Entenda o Papel da Maioria e Minoria no Congresso
Durante cada legislatura, os representantes no Congresso Nacional se organizam com base em suas ideologias e articulações políticas. Essa organização é fundamental para a escolha de líderes, que se aproximam da Mesa Diretora, a instância superior do Parlamento. Essas lideranças têm a responsabilidade de conduzir debates e votações, além de orientar o colegiado sobre como proceder nas votações.
O líder, atuando como porta-voz, é quem representa a bancada no espaço destinado a comunicados partidários. A estrutura de poder no Congresso é estabelecida conforme o regimento interno, tanto na Câmara dos Deputados quanto no Senado, onde líderes são escolhidos para representar a maioria e a minoria. Essa divisão é crucial, pois permite que grupos políticos tenham acesso a diferentes formas de influência, incluindo espaço para fala, indicações em comissões e participação nas negociações com a Mesa Diretora e o Colégio de Líderes.
Esta organização proporciona aos grupos políticos um acesso ampliado a outros níveis de poder, o que é vital na dinâmica legislativa.
A Configuração da Maioria e Minoria no Congresso
A maioria na Câmara dos Deputados é definida como a legenda ou a coalizão partidária que detém o maior número de representantes. De acordo com o regimento interno, a maioria deve ser absoluta, o que significa que, entre os 513 deputados, pelo menos 257 precisam estar alinhados para que essa maioria seja reconhecida formalmente.
No entanto, há exceções quando o colegiado não atinge essa maioria absoluta, permitindo que o bloco ou partido com o maior número de deputados seja considerado como maioria. A partir desse agrupamento, surge a minoria, que é a representação partidária que se opõe à maioria, mantendo uma postura crítica em relação ao governo. Portanto, se a maioria estiver alinhada com o governo, a minoria será opositora, e vice-versa.
No atual mandato, que teve início em 2022, a maioria é governista e sua liderança está sob responsabilidade de Arlindo Chinaglia (PT-SP), que faz parte do mesmo partido que o presidente Luiz Inácio Lula da Silva. A minoria, por sua vez, é conduzida pelo deputado Gustavo Gayer (PL-GO).
Similaridades e Diferenças no Senado
No Senado, a estrutura de poder replica a divisão observada na Câmara, mas com algumas nuances. Com 81 senadores, a maioria é definida como 41 senadores, considerando que essa é a metade do total, mais um. Assim como na Câmara, existem exceções quando não há quorum para configurar a maioria absoluta. Neste momento, o líder da maioria no Senado é Veneziano Vital do Rêgo (MDB-PB), enquanto a minoria é liderada por Ciro Nogueira (PP-PI). É relevante observar que Veneziano apresenta um alto índice de alinhamento com o governo, alcançando 98% em suas posições.

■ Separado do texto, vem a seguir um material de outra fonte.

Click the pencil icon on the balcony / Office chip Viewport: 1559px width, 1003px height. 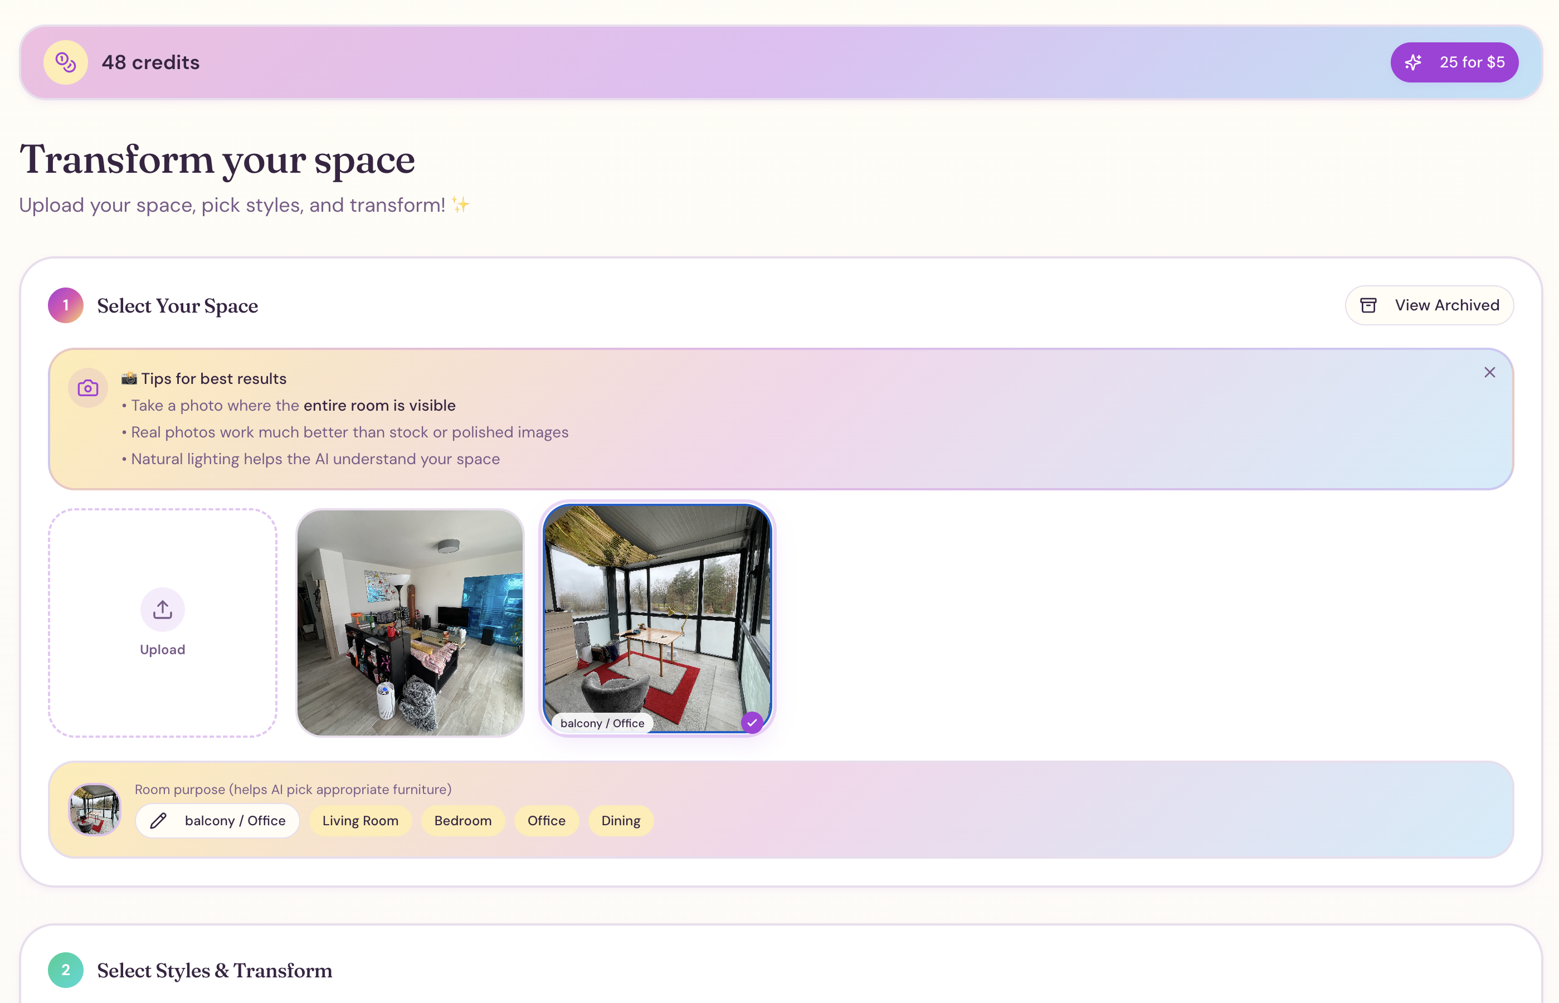tap(159, 821)
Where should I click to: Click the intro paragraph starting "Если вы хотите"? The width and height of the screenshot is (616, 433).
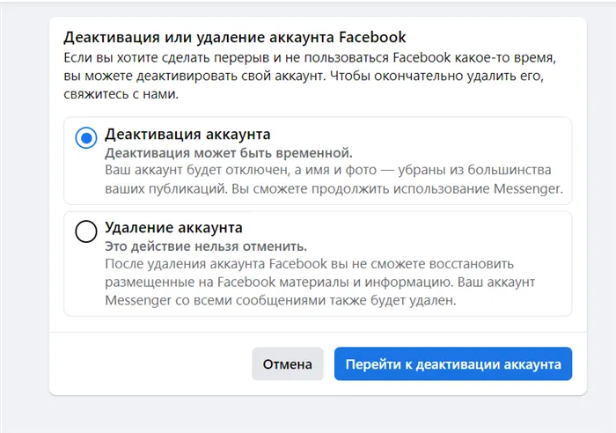310,76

Perspectivas para 2027 e Mudanças no Cenário Político
Um fator intrigante é que o cenário no Senado pode ser impactado após as eleições federais de outubro de 2026. Diferentemente dos deputados e do presidente, que têm mandatos de quatro anos, os senadores são eleitos para um período fixo de oito anos. Durante esse tempo, é possível que o país passe por diferentes regimes políticos, a menos que haja reeleição.
Nos últimos quatro mandatos presidenciais, o Executivo foi ocupado por quatro pessoas distintas. Por exemplo, aqueles que foram eleitos em 2018 experimentaram a presidência de Jair Messias Bolsonaro entre 2019 e 2022 e agora estão sob a liderança de Luiz Inácio Lula da Silva, que representa uma ideologia oposta. Essa alternância no comando executivo tem influenciado diretamente como os parlamentares se posicionam como maioria ou minoria.
Com o mandato mais longo, o Senado apresenta um sistema de revezamento nas eleições, onde a cada quatro anos 27 senadores são eleitos, seguidos por 54 nas eleições subsequentes. Essa dinâmica indica que a maioria pode não ser alterada dentro de um único mandato, mesmo que a percepção política da população esteja polarizada. Para 2027, essa variação pode proporcionar uma oportunidade significativa para candidatos das direitas, como o Partido Liberal (PL), se tornarem a liderança da maioria no Senado, dependendo do cenário eleitoral que se desenhará nas próximas eleições.